Exercise details » Every line from the one containing "Task: Open adamchalmers'" to the end of the records below should be returned exactly; pictures are to be dropped.

Material for this exercise »
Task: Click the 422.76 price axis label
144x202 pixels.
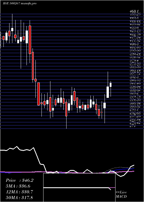Action: 135,34
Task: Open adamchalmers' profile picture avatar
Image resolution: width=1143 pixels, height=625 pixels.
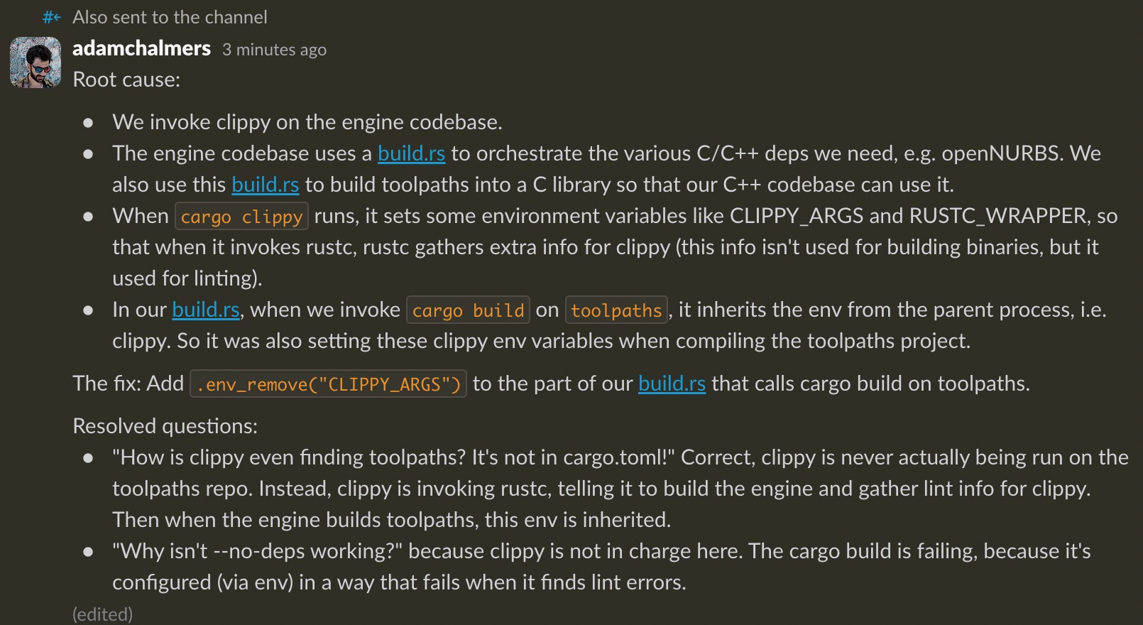Action: [35, 63]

Response area »
Task: Open adamchalmers' profile picture avatar
Image resolution: width=1143 pixels, height=625 pixels.
Action: [35, 63]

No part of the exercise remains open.